Rows on where the targets appear:
● ● ●
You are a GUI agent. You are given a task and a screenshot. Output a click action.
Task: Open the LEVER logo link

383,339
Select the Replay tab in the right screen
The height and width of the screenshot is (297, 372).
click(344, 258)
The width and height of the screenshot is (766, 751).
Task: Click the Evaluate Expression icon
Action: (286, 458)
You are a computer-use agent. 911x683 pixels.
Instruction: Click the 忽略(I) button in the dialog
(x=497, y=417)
● ● ●
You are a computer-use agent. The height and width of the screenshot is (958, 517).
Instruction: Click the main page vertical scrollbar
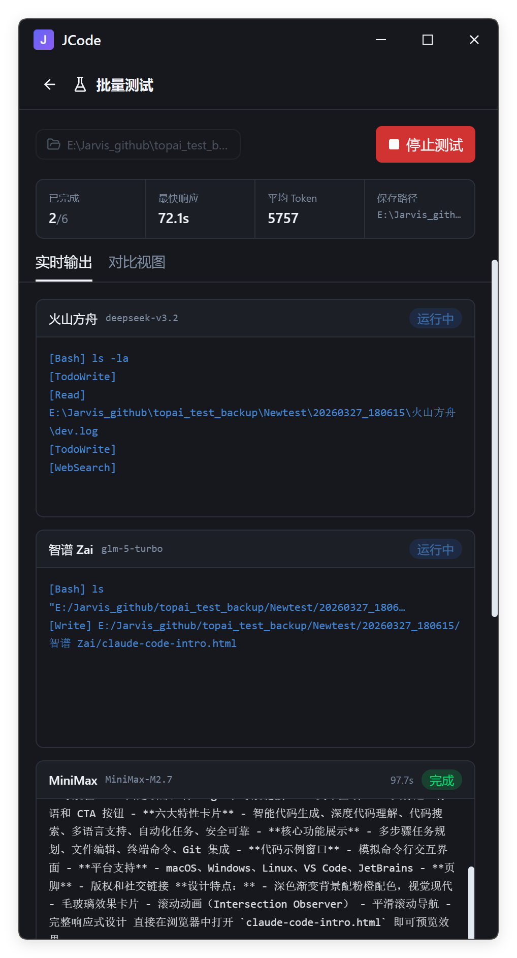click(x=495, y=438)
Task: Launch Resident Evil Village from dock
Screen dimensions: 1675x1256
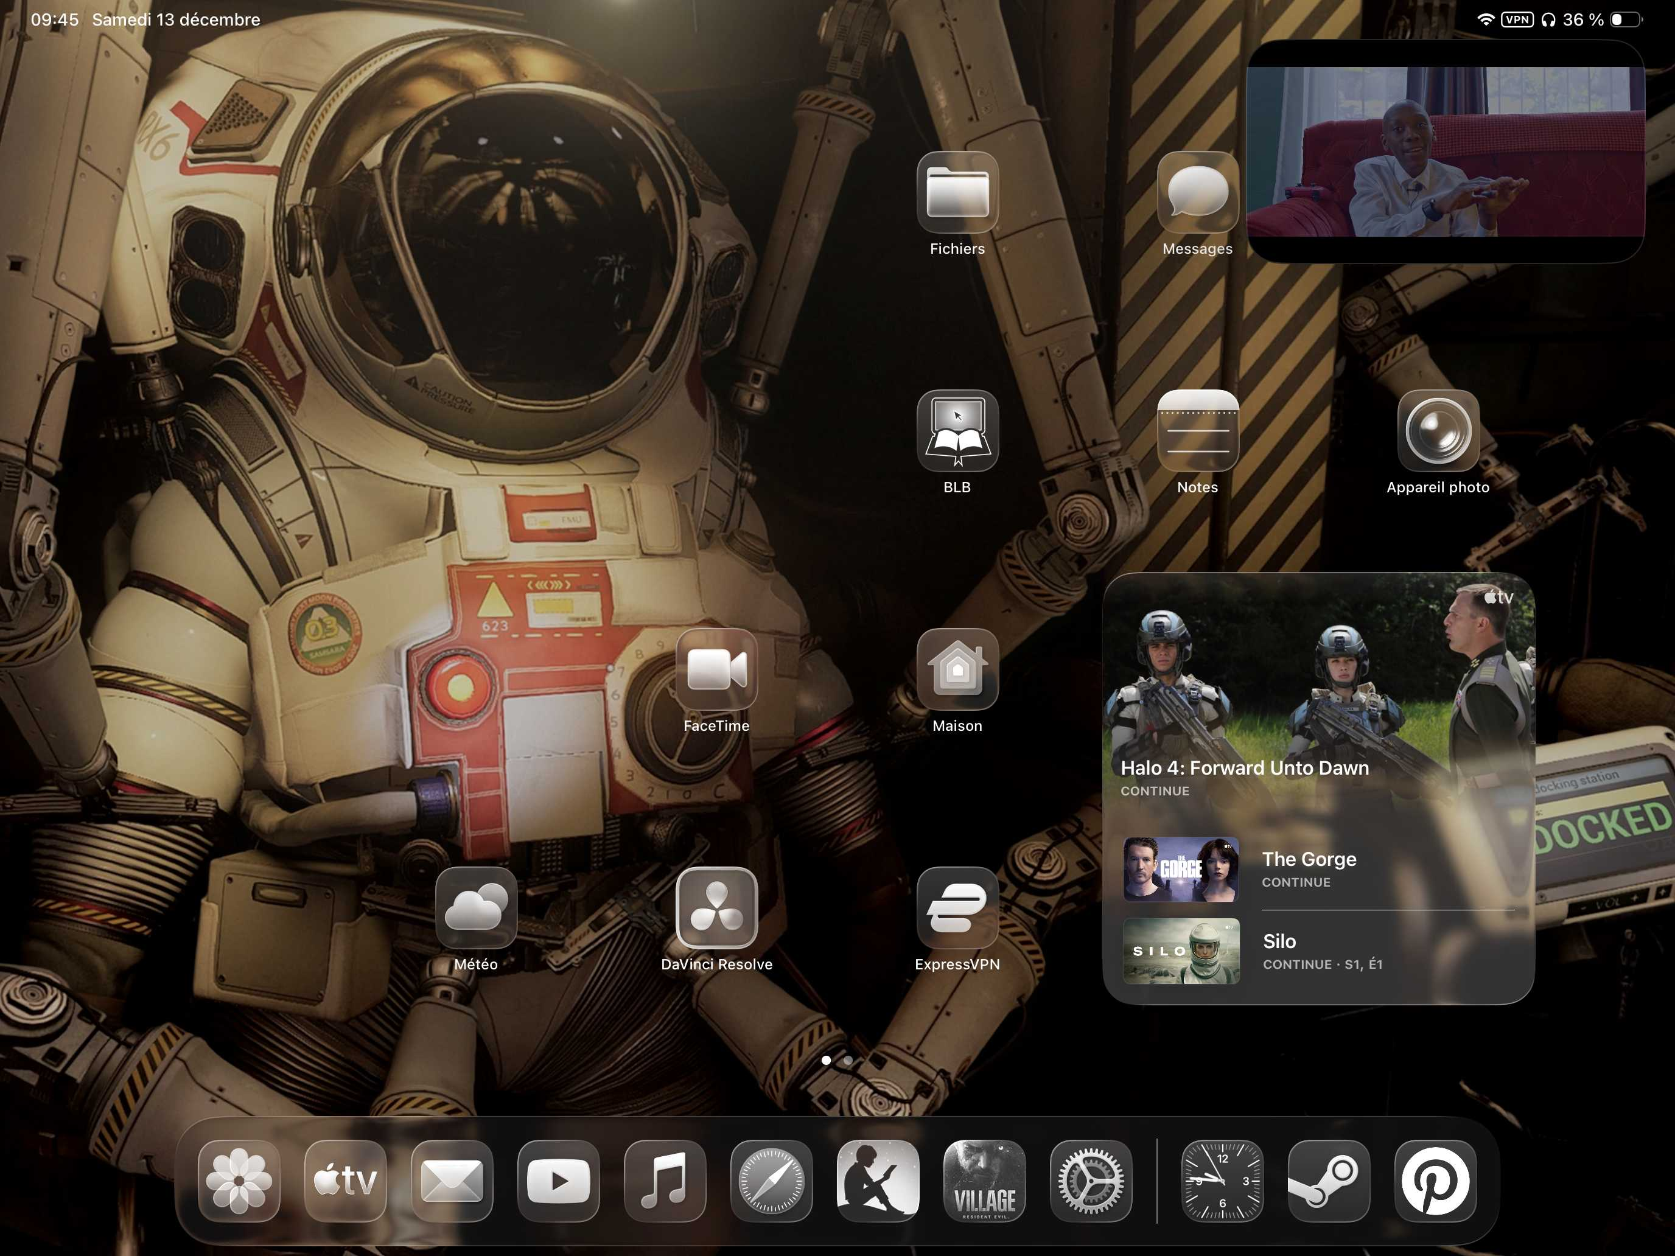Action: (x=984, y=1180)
● ● ●
Work to complete: Print the lines that start with the one containing "You are a GUI" and go on through the one containing "(x=497, y=417)", copying them exactly.

The response:
You are a GUI agent. You are given a task and a screenshot. Output a click action.
Task: Open the LEVER logo link

383,339
Select the Replay tab in the right screen
The height and width of the screenshot is (297, 372).
click(344, 258)
The width and height of the screenshot is (766, 751).
Task: Click the Evaluate Expression icon
Action: (286, 458)
You are a computer-use agent. 911x683 pixels.
Instruction: Click the 忽略(I) button in the dialog
(x=497, y=417)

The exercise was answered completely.